DIRECTIONS FOR THIS TASK –
Range to reproduce from the entries below: the line with "Image resolution: width=987", the line with "You are a computer-use agent. This", and every line in between. Give them exactly and give nothing else.

RECORDS –
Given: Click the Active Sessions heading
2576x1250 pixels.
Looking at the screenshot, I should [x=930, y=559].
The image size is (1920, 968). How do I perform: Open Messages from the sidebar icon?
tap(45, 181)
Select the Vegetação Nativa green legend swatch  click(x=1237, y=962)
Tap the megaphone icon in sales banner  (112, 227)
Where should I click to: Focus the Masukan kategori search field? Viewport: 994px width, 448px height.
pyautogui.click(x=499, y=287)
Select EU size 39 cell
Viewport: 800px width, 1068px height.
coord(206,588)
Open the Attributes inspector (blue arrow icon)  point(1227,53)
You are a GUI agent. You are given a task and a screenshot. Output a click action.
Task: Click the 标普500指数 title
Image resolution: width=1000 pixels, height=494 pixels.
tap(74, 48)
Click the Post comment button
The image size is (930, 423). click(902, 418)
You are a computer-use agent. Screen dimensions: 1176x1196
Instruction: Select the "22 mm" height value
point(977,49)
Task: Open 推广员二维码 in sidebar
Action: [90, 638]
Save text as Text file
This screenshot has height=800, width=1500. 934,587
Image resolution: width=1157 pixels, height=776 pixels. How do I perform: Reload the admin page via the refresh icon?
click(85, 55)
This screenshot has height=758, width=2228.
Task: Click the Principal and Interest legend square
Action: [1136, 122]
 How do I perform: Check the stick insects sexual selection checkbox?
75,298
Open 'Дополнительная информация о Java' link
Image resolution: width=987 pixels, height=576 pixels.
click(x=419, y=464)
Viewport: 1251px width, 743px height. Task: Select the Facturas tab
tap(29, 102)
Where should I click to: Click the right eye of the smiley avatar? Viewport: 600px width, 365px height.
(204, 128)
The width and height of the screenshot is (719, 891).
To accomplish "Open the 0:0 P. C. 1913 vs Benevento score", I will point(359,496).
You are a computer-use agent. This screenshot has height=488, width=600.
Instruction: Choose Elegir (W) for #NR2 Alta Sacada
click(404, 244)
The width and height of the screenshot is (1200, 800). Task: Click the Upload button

RESPONSE TO THIS EXERCISE –
Image resolution: width=987 pixels, height=576 pixels.
click(x=419, y=464)
Viewport: 1251px width, 743px height. Task: Select the Facturas tab
tap(29, 102)
Where should I click to: Click the right eye of the smiley avatar? Viewport: 600px width, 365px height.
(204, 128)
The width and height of the screenshot is (719, 891).
To accomplish "Open the 0:0 P. C. 1913 vs Benevento score", I will point(359,496).
You are a computer-use agent. This screenshot has height=488, width=600.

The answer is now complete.